In a recent facebook post I used an analogy that someone found helpful. The reason analogies work so well in this teaching is because we are learning the principles behind things, rather than just examples of those principles in action. The analogies help expose those principles.

In direct one-on-one training, I’m often told by my students that they find the creation of those analogies is what makes me different as a teacher. They’ve often done other instruction and accepted that their instructors knew what they were doing, but they had more trouble imparting what they knew. And I could see that a difference like that could exist.

Living like this since I was five, I’m not like a lot of people who learned this later in life. They’re skilled and helpful to themselves because they know what to do, but they don’t know it well enough to describe it to others. It’s like knowing another language but you still think in your old language and then convert.

For me, it’s more like I can think in that other language because I’ve lived like this since I was a little kid, so the analogies come to me quite easily and I see them everywhere. So finding ones that suit a particular student is pretty easy and I always find it fun finding them.

So what was that analogy from facebook? What did I suggest people could do?
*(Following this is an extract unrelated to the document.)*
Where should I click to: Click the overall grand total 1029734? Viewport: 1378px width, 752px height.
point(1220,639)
I started by noting that one of the ways we can learn to tune our day is to become more aware of it. So, if you’re not aphantasiac then picture a old fashioned twist volume knob on a radio (if you’re aphantasiac, actually use a real twist knob).
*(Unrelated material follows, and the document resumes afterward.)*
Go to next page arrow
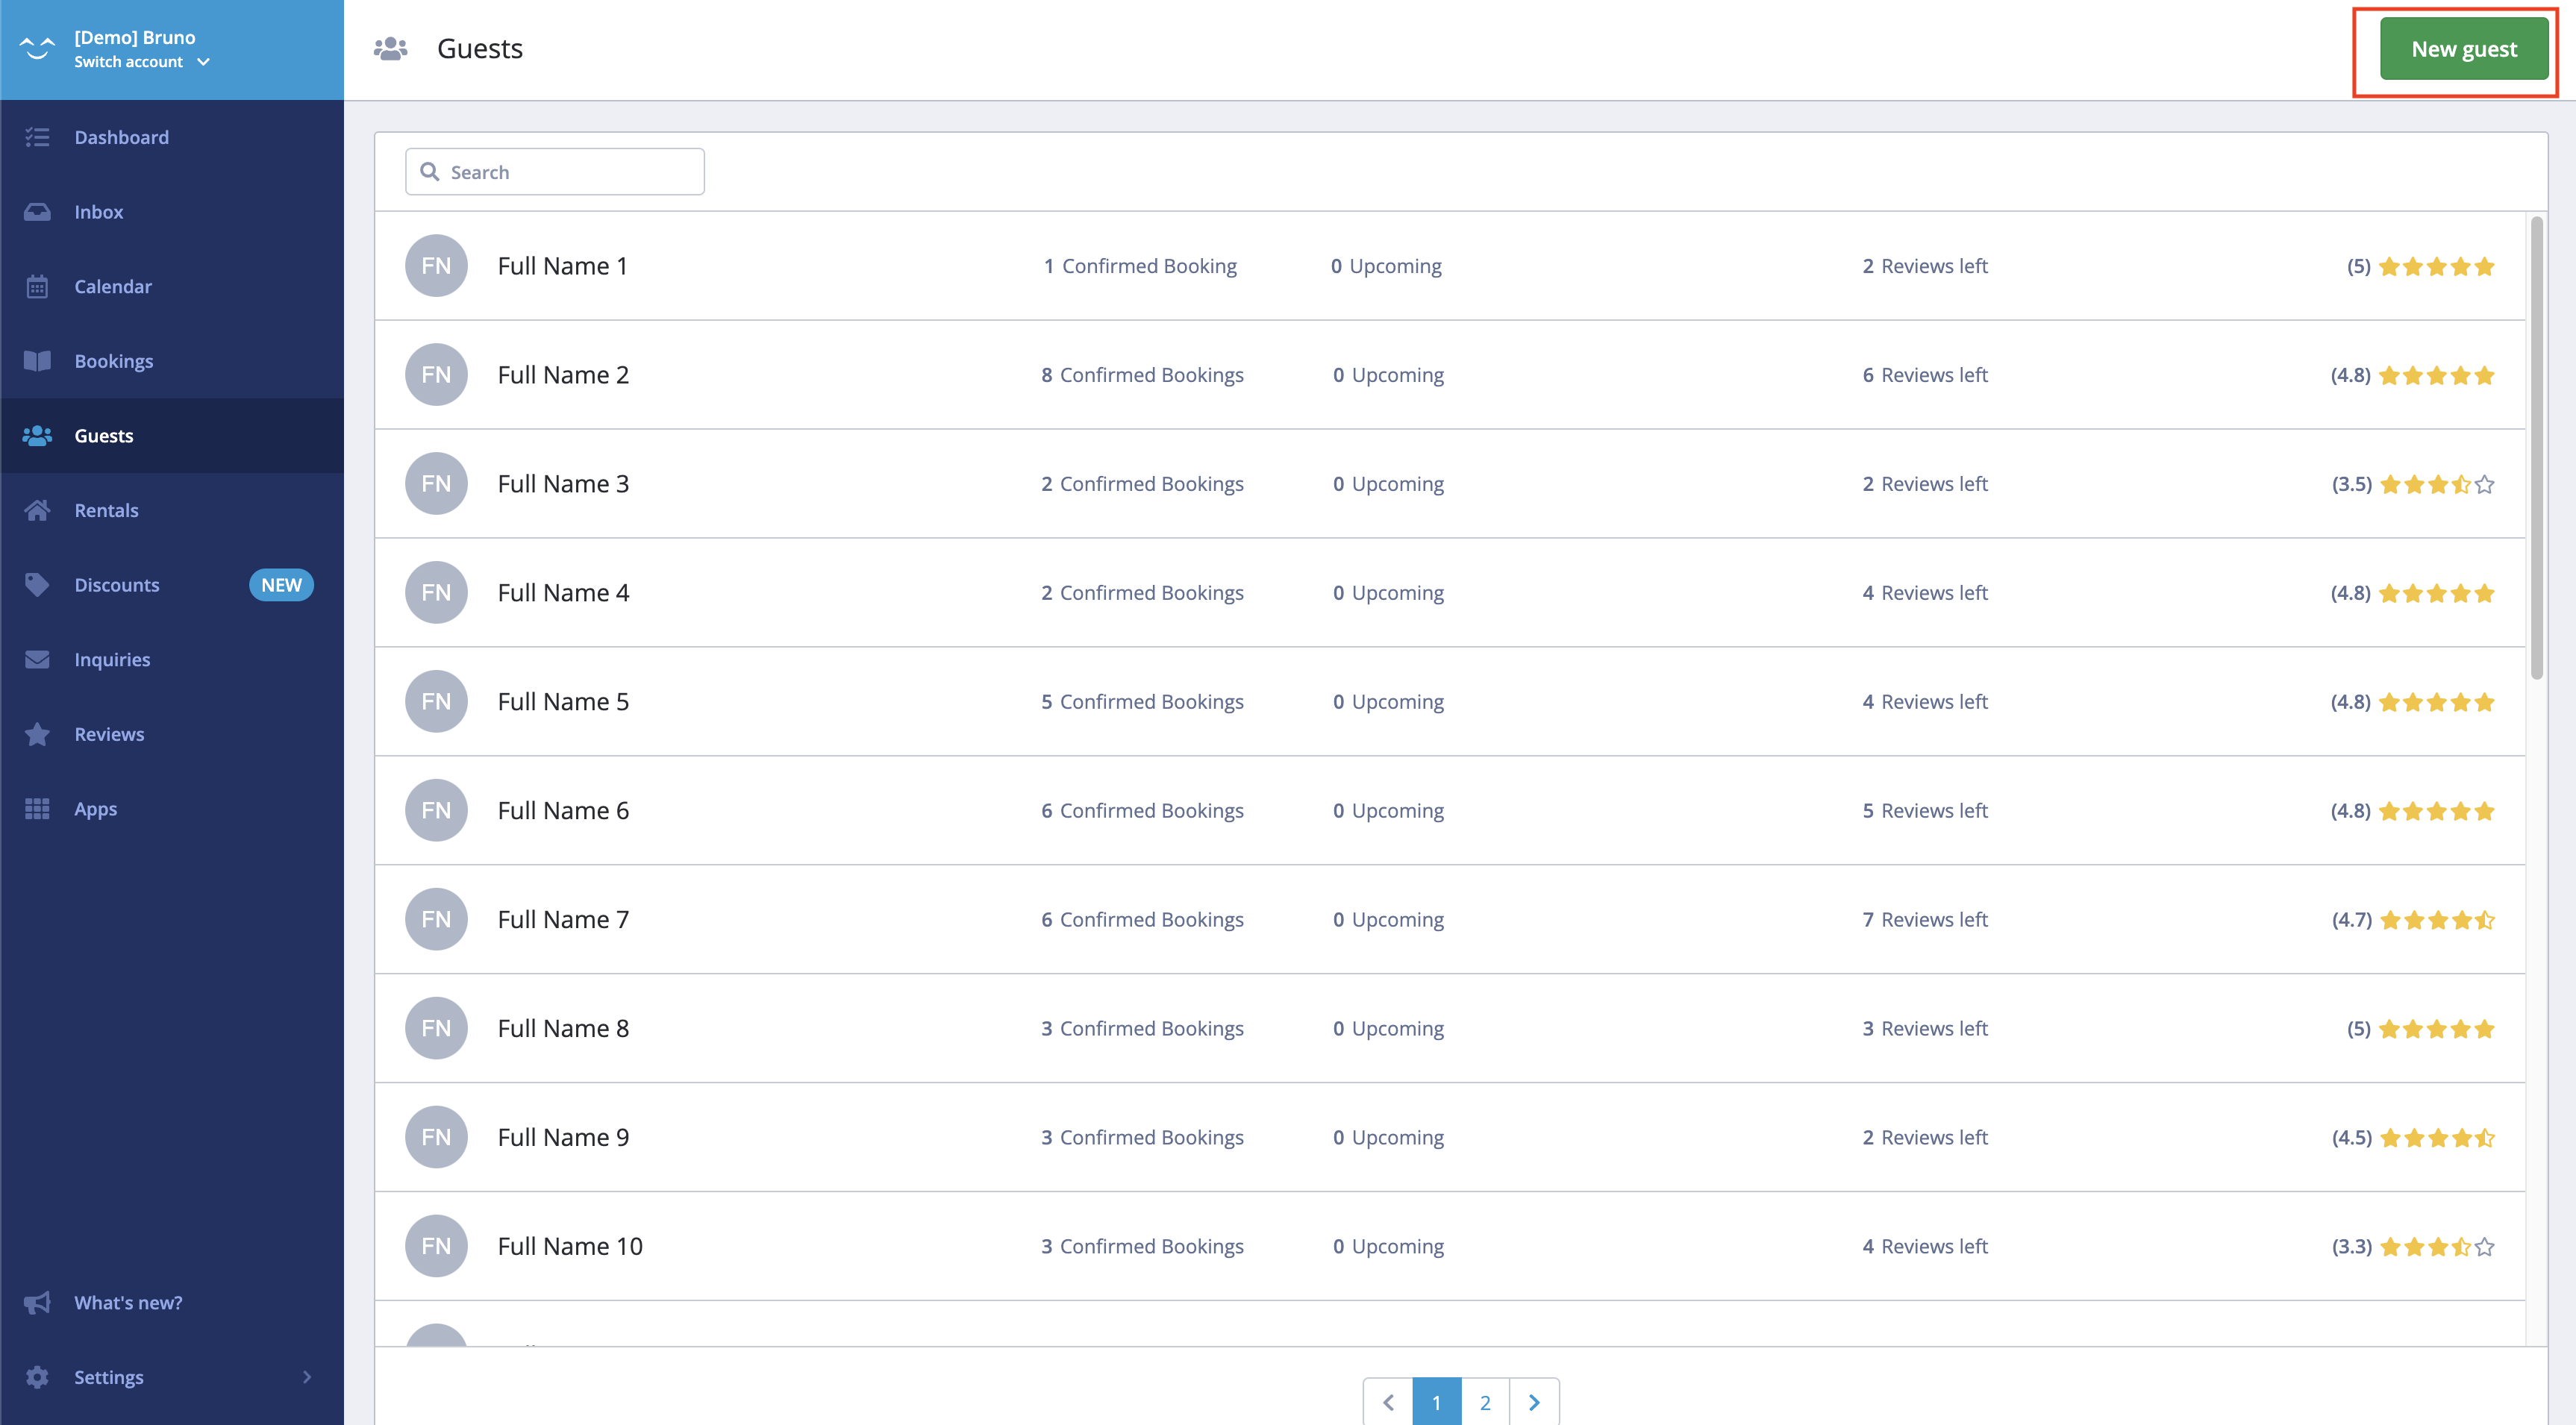The image size is (2576, 1425). [1534, 1402]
Now, think about your morning and set the dial for how positive and open your mindset was when you woke up. Having it set on ‘1’ means you’re blocking out most of the world in favour of your own internal thoughts. A ’10’ is no thinking, wide open, listening to the universe; like when our mind stops when we see a dramatic sunrise.

Throughout the day, hour by hour until bed time, move the dial clockwise or counterclockwise to match your average mindset in that hour (if you can do this every 20 minutes, maybe in alignment with your use of the Pomodoro Technique, that’s even better). Then, ask yourself, was your day loud enough? Or did your life fall silent while your thoughts raged?

If we do this each day, as we move through our day we can reconsider where our dial is set. Using that awareness, we can make efforts to redirect our attention in ways that allow us to turn down our thinking and to crank up our life. Do that enough times and it leads to entirely different lives.

We can make ourselves sick or we can make ourselves healthy. Our management of that internal dial for our thinking is really what counts in the practice of mental health. And that really changes the meaning of the term ‘dialed in,’ doesn’t it?